→ **Entries provided**:
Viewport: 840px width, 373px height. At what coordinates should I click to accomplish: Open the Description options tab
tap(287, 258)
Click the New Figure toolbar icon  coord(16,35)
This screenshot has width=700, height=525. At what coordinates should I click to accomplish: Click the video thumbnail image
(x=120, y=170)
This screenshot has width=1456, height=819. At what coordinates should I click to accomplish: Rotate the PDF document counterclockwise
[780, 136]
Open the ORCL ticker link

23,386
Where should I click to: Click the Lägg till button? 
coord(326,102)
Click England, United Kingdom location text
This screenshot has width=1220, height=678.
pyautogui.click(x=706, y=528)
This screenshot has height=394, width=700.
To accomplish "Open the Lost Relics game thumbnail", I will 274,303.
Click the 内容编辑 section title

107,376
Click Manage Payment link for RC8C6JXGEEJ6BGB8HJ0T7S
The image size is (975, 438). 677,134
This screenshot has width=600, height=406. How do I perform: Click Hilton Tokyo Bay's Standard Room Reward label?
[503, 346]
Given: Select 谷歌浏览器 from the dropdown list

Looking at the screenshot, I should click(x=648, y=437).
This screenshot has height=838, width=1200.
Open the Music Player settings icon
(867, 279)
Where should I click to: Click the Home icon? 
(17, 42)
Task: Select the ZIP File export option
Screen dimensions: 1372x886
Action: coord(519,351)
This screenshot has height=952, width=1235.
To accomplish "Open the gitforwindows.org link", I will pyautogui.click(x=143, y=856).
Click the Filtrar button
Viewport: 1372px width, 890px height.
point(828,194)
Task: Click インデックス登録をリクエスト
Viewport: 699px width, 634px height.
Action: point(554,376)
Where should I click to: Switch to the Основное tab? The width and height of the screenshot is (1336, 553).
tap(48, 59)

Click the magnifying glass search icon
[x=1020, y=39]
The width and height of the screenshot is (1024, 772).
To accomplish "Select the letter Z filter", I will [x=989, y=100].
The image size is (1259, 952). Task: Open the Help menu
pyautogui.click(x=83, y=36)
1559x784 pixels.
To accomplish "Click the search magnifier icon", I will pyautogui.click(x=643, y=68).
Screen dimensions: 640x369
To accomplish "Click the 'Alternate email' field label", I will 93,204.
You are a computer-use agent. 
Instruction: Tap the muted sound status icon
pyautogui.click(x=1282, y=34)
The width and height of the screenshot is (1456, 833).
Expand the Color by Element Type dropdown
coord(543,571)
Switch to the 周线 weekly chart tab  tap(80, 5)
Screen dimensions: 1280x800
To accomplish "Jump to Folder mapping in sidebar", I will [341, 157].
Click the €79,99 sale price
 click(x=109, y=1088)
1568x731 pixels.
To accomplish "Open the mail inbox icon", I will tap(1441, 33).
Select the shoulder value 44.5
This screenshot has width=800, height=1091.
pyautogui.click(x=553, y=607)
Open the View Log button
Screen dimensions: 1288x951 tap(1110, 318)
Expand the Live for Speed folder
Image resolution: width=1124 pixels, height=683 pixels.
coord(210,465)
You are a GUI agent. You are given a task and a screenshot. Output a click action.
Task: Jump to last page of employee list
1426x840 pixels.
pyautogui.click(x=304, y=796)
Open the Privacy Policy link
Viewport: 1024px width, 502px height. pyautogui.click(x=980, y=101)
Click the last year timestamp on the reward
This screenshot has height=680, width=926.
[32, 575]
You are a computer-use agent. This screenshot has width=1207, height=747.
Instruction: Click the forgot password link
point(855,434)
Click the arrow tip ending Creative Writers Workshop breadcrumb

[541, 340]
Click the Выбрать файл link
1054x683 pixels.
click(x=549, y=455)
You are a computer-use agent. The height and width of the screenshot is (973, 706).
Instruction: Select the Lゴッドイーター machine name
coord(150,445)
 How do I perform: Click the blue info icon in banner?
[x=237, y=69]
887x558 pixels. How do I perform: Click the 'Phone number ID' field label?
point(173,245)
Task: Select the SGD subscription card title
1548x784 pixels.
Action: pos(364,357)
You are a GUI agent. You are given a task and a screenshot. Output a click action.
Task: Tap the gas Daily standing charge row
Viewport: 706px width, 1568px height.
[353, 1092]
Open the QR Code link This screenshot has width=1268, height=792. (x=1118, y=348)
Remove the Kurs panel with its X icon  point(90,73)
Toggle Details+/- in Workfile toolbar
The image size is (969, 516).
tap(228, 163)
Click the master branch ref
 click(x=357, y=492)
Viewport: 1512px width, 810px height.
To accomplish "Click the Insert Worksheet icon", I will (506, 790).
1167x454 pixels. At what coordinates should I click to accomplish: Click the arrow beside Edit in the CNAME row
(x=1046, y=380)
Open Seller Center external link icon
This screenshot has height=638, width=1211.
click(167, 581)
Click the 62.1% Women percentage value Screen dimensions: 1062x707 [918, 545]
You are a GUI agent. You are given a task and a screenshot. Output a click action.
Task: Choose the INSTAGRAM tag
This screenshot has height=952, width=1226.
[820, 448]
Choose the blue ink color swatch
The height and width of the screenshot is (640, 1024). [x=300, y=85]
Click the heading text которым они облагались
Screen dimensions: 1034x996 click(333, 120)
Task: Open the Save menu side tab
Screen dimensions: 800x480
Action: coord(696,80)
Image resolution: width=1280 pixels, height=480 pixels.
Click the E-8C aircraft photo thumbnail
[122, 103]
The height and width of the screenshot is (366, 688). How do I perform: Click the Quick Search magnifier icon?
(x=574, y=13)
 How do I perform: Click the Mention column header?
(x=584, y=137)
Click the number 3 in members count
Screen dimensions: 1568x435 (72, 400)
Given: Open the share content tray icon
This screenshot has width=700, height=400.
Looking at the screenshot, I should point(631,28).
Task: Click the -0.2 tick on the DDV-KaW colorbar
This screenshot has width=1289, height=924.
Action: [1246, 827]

→ **Task details**:
Please quote the records above exactly, without skipping a line.

→ **Answer to this task**:
Viewport: 840px width, 373px height. At what coordinates should I click to accomplish: Open the Description options tab
tap(287, 258)
Click the New Figure toolbar icon  coord(16,35)
This screenshot has width=700, height=525. At what coordinates should I click to accomplish: Click the video thumbnail image
(x=120, y=170)
This screenshot has width=1456, height=819. At what coordinates should I click to accomplish: Rotate the PDF document counterclockwise
[780, 136]
Open the ORCL ticker link

23,386
Where should I click to: Click the Lägg till button? 
coord(326,102)
Click England, United Kingdom location text
This screenshot has width=1220, height=678.
pyautogui.click(x=706, y=528)
This screenshot has height=394, width=700.
To accomplish "Open the Lost Relics game thumbnail", I will 274,303.
Click the 内容编辑 section title

107,376
Click Manage Payment link for RC8C6JXGEEJ6BGB8HJ0T7S
The image size is (975, 438). 677,134
This screenshot has width=600, height=406. How do I perform: Click Hilton Tokyo Bay's Standard Room Reward label?
[503, 346]
Given: Select 谷歌浏览器 from the dropdown list

Looking at the screenshot, I should click(x=648, y=437).
This screenshot has height=838, width=1200.
Open the Music Player settings icon
(867, 279)
Where should I click to: Click the Home icon? 
(17, 42)
Task: Select the ZIP File export option
Screen dimensions: 1372x886
Action: coord(519,351)
This screenshot has height=952, width=1235.
To accomplish "Open the gitforwindows.org link", I will pyautogui.click(x=143, y=856).
Click the Filtrar button
Viewport: 1372px width, 890px height.
point(828,194)
Task: Click インデックス登録をリクエスト
Viewport: 699px width, 634px height.
Action: point(554,376)
Where should I click to: Switch to the Основное tab? The width and height of the screenshot is (1336, 553).
tap(48, 59)

Click the magnifying glass search icon
[x=1020, y=39]
The width and height of the screenshot is (1024, 772).
To accomplish "Select the letter Z filter", I will [x=989, y=100].
The image size is (1259, 952). Task: Open the Help menu
pyautogui.click(x=83, y=36)
1559x784 pixels.
To accomplish "Click the search magnifier icon", I will pyautogui.click(x=643, y=68).
Screen dimensions: 640x369
To accomplish "Click the 'Alternate email' field label", I will 93,204.
You are a computer-use agent. 
Instruction: Tap the muted sound status icon
pyautogui.click(x=1282, y=34)
The width and height of the screenshot is (1456, 833).
Expand the Color by Element Type dropdown
coord(543,571)
Switch to the 周线 weekly chart tab  tap(80, 5)
Screen dimensions: 1280x800
To accomplish "Jump to Folder mapping in sidebar", I will [341, 157].
Click the €79,99 sale price
 click(x=109, y=1088)
1568x731 pixels.
To accomplish "Open the mail inbox icon", I will tap(1441, 33).
Select the shoulder value 44.5
This screenshot has width=800, height=1091.
pyautogui.click(x=553, y=607)
Open the View Log button
Screen dimensions: 1288x951 tap(1110, 318)
Expand the Live for Speed folder
Image resolution: width=1124 pixels, height=683 pixels.
coord(210,465)
You are a GUI agent. You are given a task and a screenshot. Output a click action.
Task: Jump to last page of employee list
1426x840 pixels.
pyautogui.click(x=304, y=796)
Open the Privacy Policy link
Viewport: 1024px width, 502px height. pyautogui.click(x=980, y=101)
Click the last year timestamp on the reward
This screenshot has height=680, width=926.
[32, 575]
You are a computer-use agent. This screenshot has width=1207, height=747.
Instruction: Click the forgot password link
point(855,434)
Click the arrow tip ending Creative Writers Workshop breadcrumb

[541, 340]
Click the Выбрать файл link
1054x683 pixels.
click(x=549, y=455)
You are a computer-use agent. The height and width of the screenshot is (973, 706).
Instruction: Select the Lゴッドイーター machine name
coord(150,445)
 How do I perform: Click the blue info icon in banner?
[x=237, y=69]
887x558 pixels. How do I perform: Click the 'Phone number ID' field label?
point(173,245)
Task: Select the SGD subscription card title
1548x784 pixels.
Action: pos(364,357)
You are a GUI agent. You are given a task and a screenshot. Output a click action.
Task: Tap the gas Daily standing charge row
Viewport: 706px width, 1568px height.
[353, 1092]
Open the QR Code link This screenshot has width=1268, height=792. (x=1118, y=348)
Remove the Kurs panel with its X icon  point(90,73)
Toggle Details+/- in Workfile toolbar
The image size is (969, 516).
tap(228, 163)
Click the master branch ref
 click(x=357, y=492)
Viewport: 1512px width, 810px height.
To accomplish "Click the Insert Worksheet icon", I will (506, 790).
1167x454 pixels. At what coordinates should I click to accomplish: Click the arrow beside Edit in the CNAME row
(x=1046, y=380)
Open Seller Center external link icon
This screenshot has height=638, width=1211.
click(167, 581)
Click the 62.1% Women percentage value Screen dimensions: 1062x707 [918, 545]
You are a GUI agent. You are given a task and a screenshot. Output a click action.
Task: Choose the INSTAGRAM tag
This screenshot has height=952, width=1226.
[820, 448]
Choose the blue ink color swatch
The height and width of the screenshot is (640, 1024). [x=300, y=85]
Click the heading text которым они облагались
Screen dimensions: 1034x996 click(333, 120)
Task: Open the Save menu side tab
Screen dimensions: 800x480
Action: coord(696,80)
Image resolution: width=1280 pixels, height=480 pixels.
Click the E-8C aircraft photo thumbnail
[122, 103]
The height and width of the screenshot is (366, 688). How do I perform: Click the Quick Search magnifier icon?
(x=574, y=13)
 How do I perform: Click the Mention column header?
(x=584, y=137)
Click the number 3 in members count
Screen dimensions: 1568x435 (72, 400)
Given: Open the share content tray icon
This screenshot has width=700, height=400.
Looking at the screenshot, I should point(631,28).
Task: Click the -0.2 tick on the DDV-KaW colorbar
This screenshot has width=1289, height=924.
Action: [1246, 827]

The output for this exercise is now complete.